[start of Given text]
I’ll tell you right up front that this topic is one that my husband and I don’t agree on.  We have come to a meeting of the minds, per se – a decision we both can live with.  However, I am waiting to see what actually happens when Zoe gets older and needs discipline.

I mean, how could I ever spank this girl?

Before we were even married, we had an argument about spanking.  While dining at our favorite french bistro in Windham, the topic came up and got very heated.  I am completely against spanking, and my husband believes in it.

I was spanked as a child.  Thankfully, I was a pretty good kid, so I didn’t get it that often.  I know they had my best interest in mind.  However, I bet my parents would tell you, today, they wish they hadn’t spanked me.  I also bet – they wouldn’t want me spanking their grandchild!

With my background in social work, I have a hard time, ethically, with spanking.  I wouldn’t feel right telling a client to do it, so why should I do it?  In fact, when I worked at a maternity home for pregnant teenagers, we taught them to use other forms of discipline.  We didn’t want to take the chance they would use the method of spanking incorrectly.  When angry, it’s all too easy to spank in the heat of the moment.

I just can’t see the sense in trying to discipline by hitting.  It seems to revolve around fear, and that’s not how I want to operate as a parent.

That being said, at the end of the day – my husband and I agreed that he can spank if he tried everything else and nothing worked.  It would be a last resort.  I really don’t think it will be an issue though.  I have a hard time picturing Zubair spanking.  Not that he’s a push-over.  He’s firm and consistent.  But Zoe is Daddy’s little girl…so we’ll see if his philosophy becomes a reality.

I know many parents spank in love and feel like it’s best for their children.  I may disagree and be uncomfortable with it, but I can accept that there are appropriate ways to do it.

I know it’s a sensitive topic – but I would love to hear your opinion!  Share your thoughts in the comments section.

This guest post was submitted by Jennifer at New Mom, New City. In the last few years she got married; moved to Atlanta; had a baby; and then moved to Los Angeles because her husband landed a job in the film industry.  She’s super proud of him and totally excited to live in such a cool city.

Comments

  1. Ha, ha, ha…I thought the same thing. Until my sweet little baby became a “precocious” toddler. He’s smart, strong-willed, and independent, which is a recipe for discipline issues.

    I was very anti-spanking. And watching my cousin spank his 4 and 5 year olds with a belt has proven why spanking is horrible. It’s extremely hard to teach a toddler not to hit when you hit them. But at the end of the day, you have to remember that life isn’t always perfect and easy.
[end of Given text]
◆ Problem to solve
Name every town or city mentioned in the guest post on spanking.
[start of Dataset excerpts]
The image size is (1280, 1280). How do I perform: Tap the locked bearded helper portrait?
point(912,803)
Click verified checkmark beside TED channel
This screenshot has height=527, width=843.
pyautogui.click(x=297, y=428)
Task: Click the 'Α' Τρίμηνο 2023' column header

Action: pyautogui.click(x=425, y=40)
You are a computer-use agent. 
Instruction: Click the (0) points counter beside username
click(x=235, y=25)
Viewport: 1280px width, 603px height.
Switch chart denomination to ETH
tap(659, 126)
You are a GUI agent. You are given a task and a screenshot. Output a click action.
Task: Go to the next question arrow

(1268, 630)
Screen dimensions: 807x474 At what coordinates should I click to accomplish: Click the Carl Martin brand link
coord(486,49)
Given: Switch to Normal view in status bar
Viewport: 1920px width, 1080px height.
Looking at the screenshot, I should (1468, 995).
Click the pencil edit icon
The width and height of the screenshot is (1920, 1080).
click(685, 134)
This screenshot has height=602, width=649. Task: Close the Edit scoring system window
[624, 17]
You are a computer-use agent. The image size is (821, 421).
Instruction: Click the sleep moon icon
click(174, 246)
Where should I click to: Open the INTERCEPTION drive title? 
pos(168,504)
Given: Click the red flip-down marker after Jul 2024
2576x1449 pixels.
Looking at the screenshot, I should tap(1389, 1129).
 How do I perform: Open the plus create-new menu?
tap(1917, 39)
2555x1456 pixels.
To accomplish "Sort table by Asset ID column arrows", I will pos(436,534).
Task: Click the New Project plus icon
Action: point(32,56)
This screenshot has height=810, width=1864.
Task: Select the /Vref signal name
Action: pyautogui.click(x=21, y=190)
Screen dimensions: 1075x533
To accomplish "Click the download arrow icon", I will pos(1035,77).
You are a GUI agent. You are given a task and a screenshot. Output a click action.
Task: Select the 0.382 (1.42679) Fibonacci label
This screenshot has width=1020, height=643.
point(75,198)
[end of Dataset excerpts]
◆ Final result
Windham, Atlanta, Los Angeles